• Instructions for the task
Lines in the listing that hold the string "agent" need to be tallied, and the total given alone.

• Information supplied
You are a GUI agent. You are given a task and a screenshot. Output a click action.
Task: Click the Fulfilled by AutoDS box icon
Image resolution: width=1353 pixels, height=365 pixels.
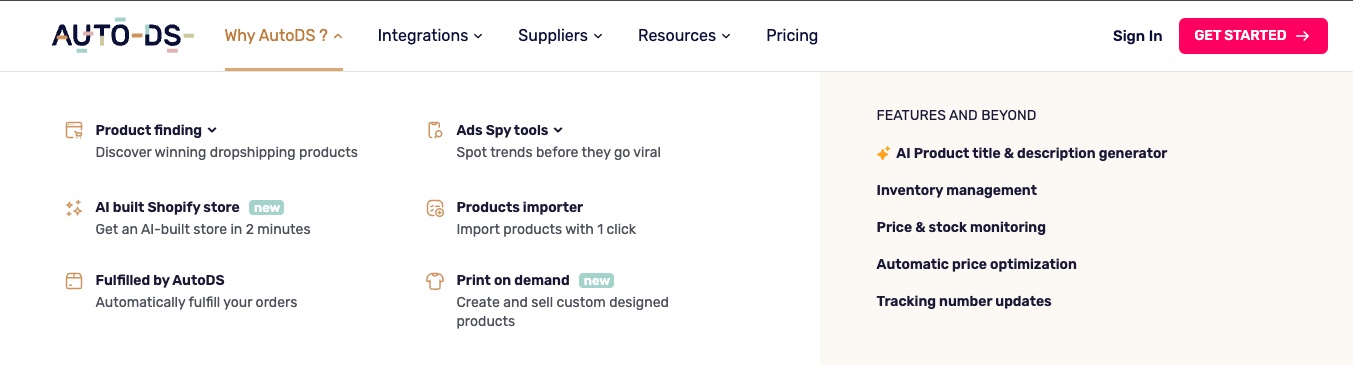click(74, 281)
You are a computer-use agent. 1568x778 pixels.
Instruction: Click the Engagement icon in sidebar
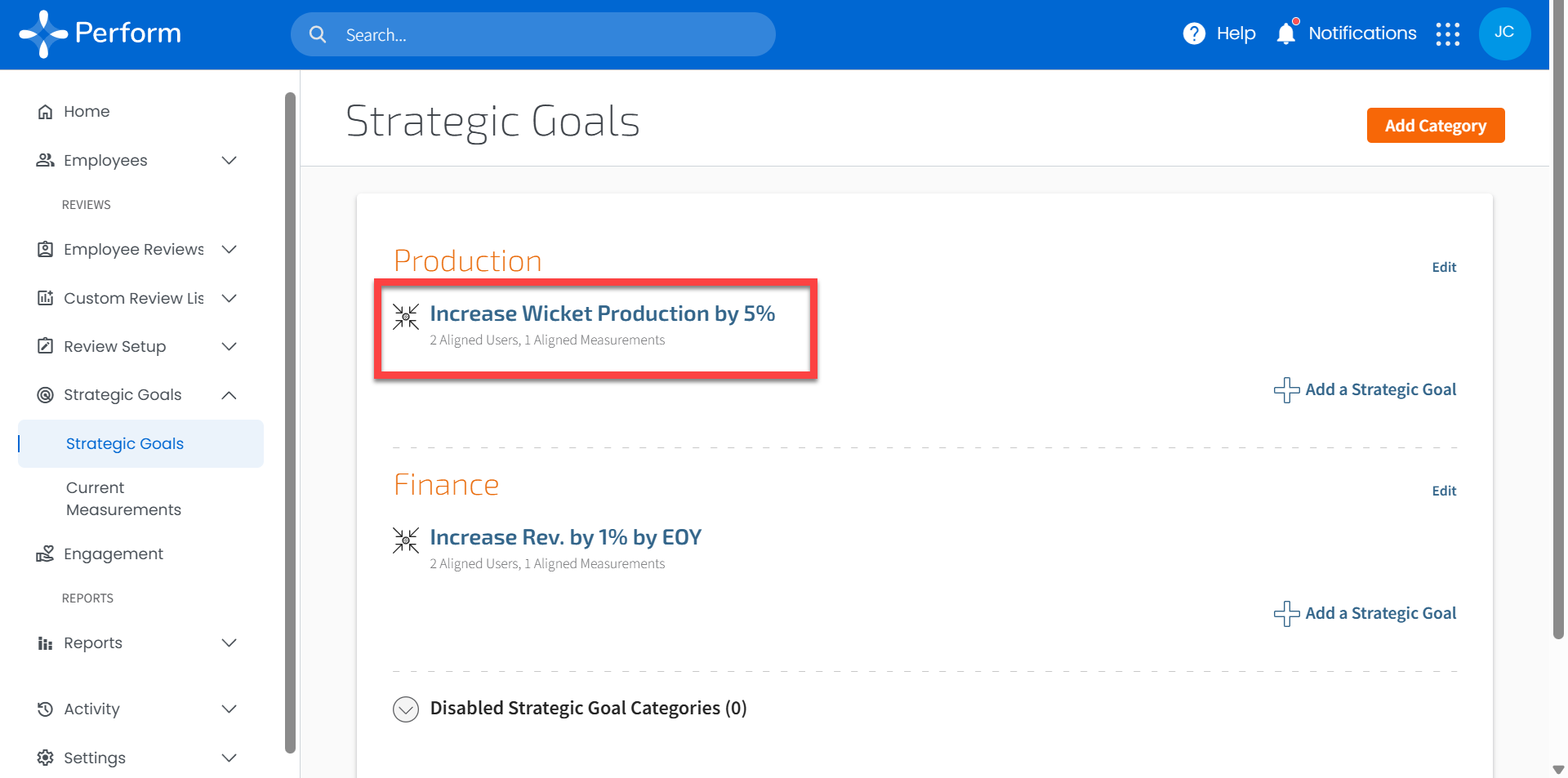pos(46,554)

• Result for this task
2